An Open Letter from Angela Waziyatawin to Nina Archabal, Director of the Minnesota Historical Society
On February 16, 2009 I attended the Minnesota Historical Society’s “Day at the Capitol” where, once again, I was astounded by the institution’s total lack of critical engagement with historical figures, ideas, and events. Instead, the MHS continues to present a simplistic and myth-laden history of great, white, male leaders, characteristic of 1950s elementary school textbooks and construction-paper social studies projects. More importantly, the historical interpretations the institution continues to promote are ones laden with imperialistic manifest destiny ideology and racist assumptions.
Perhaps you believe that in persisting with such anti-Indigenous projects you will convince the critical thinkers among us that Indigenous Peoples were indeed savages who did not know how to properly exploit the land and that the processes of invasion, conquest, and colonization and the policies of extermination and ethnic cleansing were necessary, inevitable, and righteous because the proud civilization that has replaced us in our homeland represents the pinnacle of progress and enlightened consciousness. In fact, you would have to believe these myths to promote the level of historical education evident in the absurd event at the capitol on President’s Day. But, you could not be more wrong.

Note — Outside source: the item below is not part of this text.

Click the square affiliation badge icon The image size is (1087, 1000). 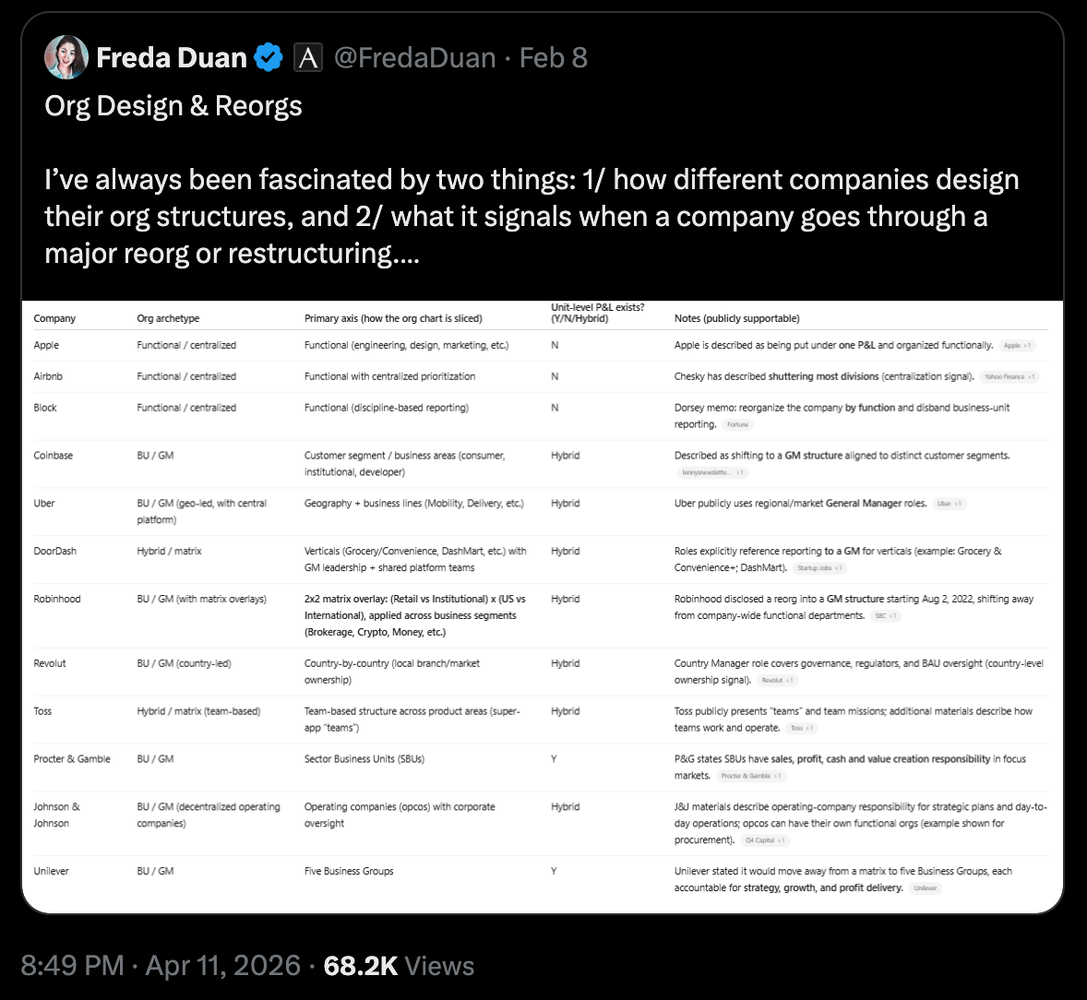tap(308, 58)
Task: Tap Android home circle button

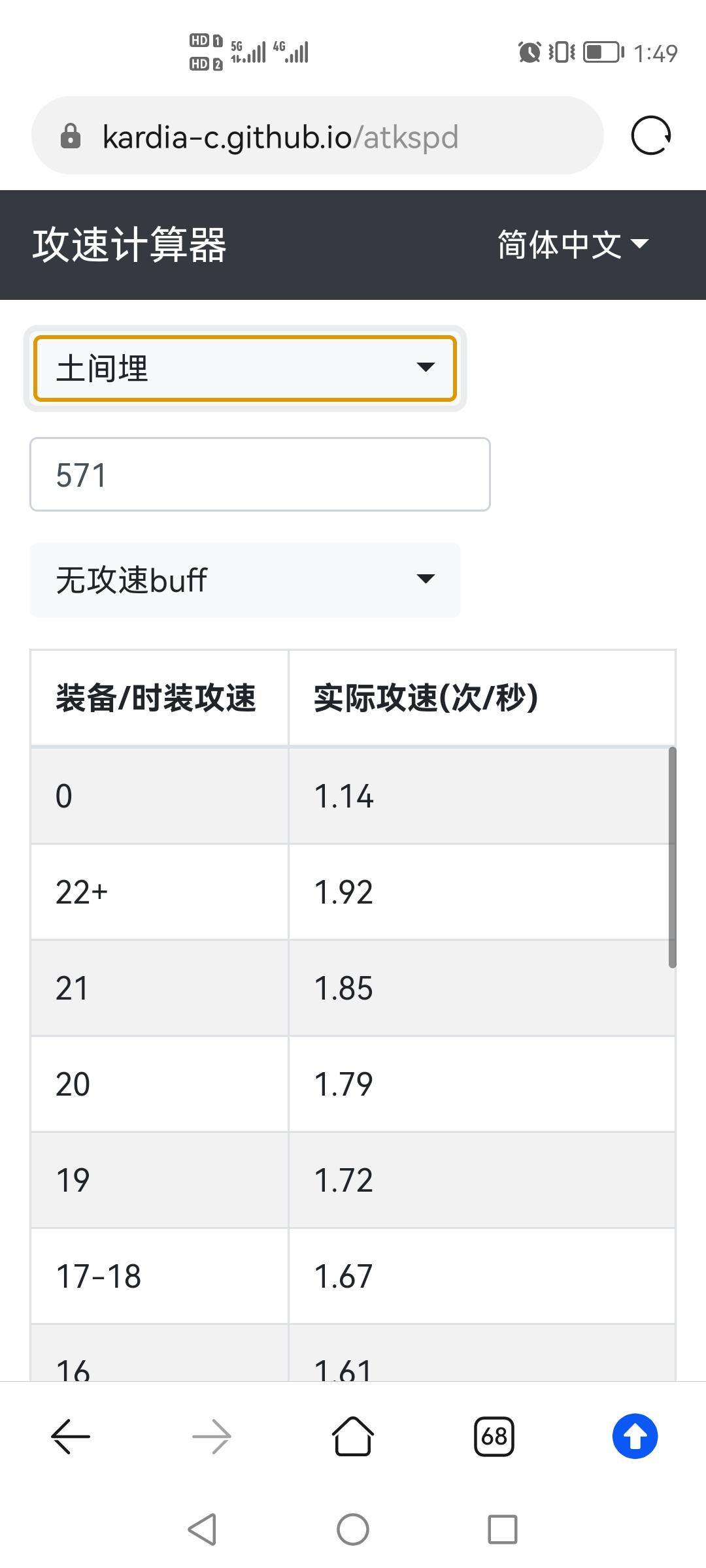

Just as there have always been Dakota people who have contested the theft or our homelands and the killing of our people, as long as some of us continue to breathe we will continue to use our voices and our bodies to contest those who would justify the violence against our people, lands, and ways of life. We will continue to be present to attest to the tremendous losses we have suffered so that the invading population could occupy, exploit, and desecrate our beloved lands and to call attention to the ongoing injustices we suffer. Your belligerence in perpetuating colonialist ideology does not serve to silence those of us with the critical eyes who see what you are doing, it only serves to radicalize increasing numbers of our youth and rally support from non-Dakota allies who want to distance themselves from your brand of racism.
Under your leadership, the MHS has only entrenched itself as a colonialist institution and guardian of the master narrative in American history. Rather than launching an era of reparative justice with Minnesota’s Original People, your administration has continued the anti-Dakota sentiment and antagonistic relationship with which it began. From the time it first displayed Little Crow’s bounty scalp to its most recent celebration of the Great Executioner, it seems the institution does not miss a chance to attack our people. On your watch, you have only served to alienate and anger each new generation.
Before I left the event at the capitol, I congratulated you on once again assaulting the humanity of Dakota people and upholding the racist and colonial legacy of your institution. You said, “Thank you,” and I told you I knew you would take that as a compliment. Your anti-Dakota positioning and colonialist sentiments could not have been more clearly expressed.